In the summer of 1945, 850 delegates from 50 nations still reeling from World War II gathered in San Francisco, representing over 80 percent of the world’s population and seeking to establish an organization to preserve peace and build a better world. Two months and over 400 meetings later, this group of negotiators unanimously agreed to the UN Charter, which was signed on June 26, 1945.
The UN founders recognized that rebuilding a more peaceful world and restoring international order required putting humanity and people at the center. The Charter thus begins with the famous line “We The Peoples of the United Nations Determined”.
It goes on to emphasize that ensuring peace and security must be grounded in core principles of human rights and equal rights for all people, the practice of tolerance, self-determination and securing social progress and better standards of life in larger freedom for all.
At the heart of the charter is of course also the recognized need for international cooperation to solve international problems of an economic, social or humanitarian nature.
75 years later, the UN Charter has stood the test of time. Today’s global challenges are different than in 1945 but the Charter’s guiding principles and call for international cooperation are still as important and relevant in tackling them.
As we speak, the COVID-19 pandemic is ravaging the globe and unprecedented multilateral cooperation is needed to stop its spread and limit the devastating socio-economic impacts on the poorest and most vulnerable. Similarly, climate change is a global existential threat that disproportionately affects poor people and which can only be fought through coordinated global cooperation and action.
The United Nations provides the main global forum to bring countries together to address these and many other current global challenges.
A recent high point in the history of the UN was the dual adoption in 2015 of the Paris climate agreement and the 2030 Agenda’s Sustainable Development Goals. The 2030 Agenda brought together 193 countries to agree on the vision and concrete goals for “the future we want”. It is a testament to the relevance of the Charter as it is explicitly guided by its purposes and principles.
The Charter’s quest to build a better society also included the imperative to help the poorest nations recover from the lingering effects of war and colonialism. In 1966, the UN General Assembly created the United Nations Capital Development Fund (UNCDF) to “assist developing countries in the development of their economies by supplementing existing sources of capital assistance by means of grants and loans.” UNCDF was given a unique and specific purpose in the wider international development finance architecture: to use capital instruments and specialized technical assistance to make public and private finance work for the poor, notably in the world’s least developed countries (LDCs).

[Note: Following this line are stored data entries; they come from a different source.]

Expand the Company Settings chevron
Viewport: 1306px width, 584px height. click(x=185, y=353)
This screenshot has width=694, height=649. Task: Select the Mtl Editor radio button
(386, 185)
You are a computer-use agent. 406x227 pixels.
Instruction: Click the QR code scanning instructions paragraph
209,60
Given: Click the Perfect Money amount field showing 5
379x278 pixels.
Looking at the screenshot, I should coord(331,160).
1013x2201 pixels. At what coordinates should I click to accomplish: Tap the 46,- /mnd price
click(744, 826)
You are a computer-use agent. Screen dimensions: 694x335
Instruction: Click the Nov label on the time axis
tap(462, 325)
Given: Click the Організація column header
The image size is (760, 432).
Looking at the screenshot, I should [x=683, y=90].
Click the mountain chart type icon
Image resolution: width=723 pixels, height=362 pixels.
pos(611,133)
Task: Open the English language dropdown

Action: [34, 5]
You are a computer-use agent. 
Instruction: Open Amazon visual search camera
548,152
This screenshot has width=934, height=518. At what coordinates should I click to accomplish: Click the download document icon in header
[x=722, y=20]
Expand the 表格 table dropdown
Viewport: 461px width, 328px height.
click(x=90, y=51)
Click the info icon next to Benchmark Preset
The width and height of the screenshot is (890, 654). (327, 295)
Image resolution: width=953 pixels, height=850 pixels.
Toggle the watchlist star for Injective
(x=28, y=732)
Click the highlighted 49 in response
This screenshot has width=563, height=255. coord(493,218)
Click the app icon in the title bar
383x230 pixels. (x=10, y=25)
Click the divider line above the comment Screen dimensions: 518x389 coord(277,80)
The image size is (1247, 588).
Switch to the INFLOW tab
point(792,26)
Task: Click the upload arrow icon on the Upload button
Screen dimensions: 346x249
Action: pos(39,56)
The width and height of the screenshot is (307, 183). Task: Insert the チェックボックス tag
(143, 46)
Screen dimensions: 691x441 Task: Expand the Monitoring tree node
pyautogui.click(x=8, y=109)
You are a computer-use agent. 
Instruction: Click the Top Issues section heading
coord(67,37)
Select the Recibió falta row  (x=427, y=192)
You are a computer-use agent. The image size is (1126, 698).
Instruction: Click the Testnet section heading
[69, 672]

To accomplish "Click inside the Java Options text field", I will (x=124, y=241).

While the Charter provides the overall guiding principles and vision for the role of the United Nations, we continuously look for new tools, approaches and ways in which we can deliver on its aspirations.
Over the 54 years of its existence, UNCDF has evolved and refined its tools and instruments to make sure we truly reach and serve the “last mile” in LDCs: where available resources for development are scarcest; where market failures are most pronounced; and where people are left excluded from the benefits of national growth.
Today, UNCDF is a centre of excellence for local government finance solutions to help give people access to basic services, climate resilient infrastructure and economic opportunity. Our work in promoting inclusive digital finance and digital economies helps equip millions of people in LDCs to access innovative digital services in their daily lives, contributing to inclusive economic development and SDG achievement. Through our work in investment finance, we provide catalytic capital to small enterprises and projects that enable additional mobilization of finance to drive SDG impact.
Looking to the future, the UN will continue to evolve to meet emerging global challenges of the 21st century, with a reformed and strengthened UN development system and with more effective engagement with private sector and other non-governmental actors.
As we celebrate the 75th anniversary of the signing of the UN Charter, UNCDF continues to be guided by its founding ideas as we innovate and expand our support to people in LDCs and ensure that the values of inclusivity, non-violent cooperation, and respect for the human rights of all are protected and upheld.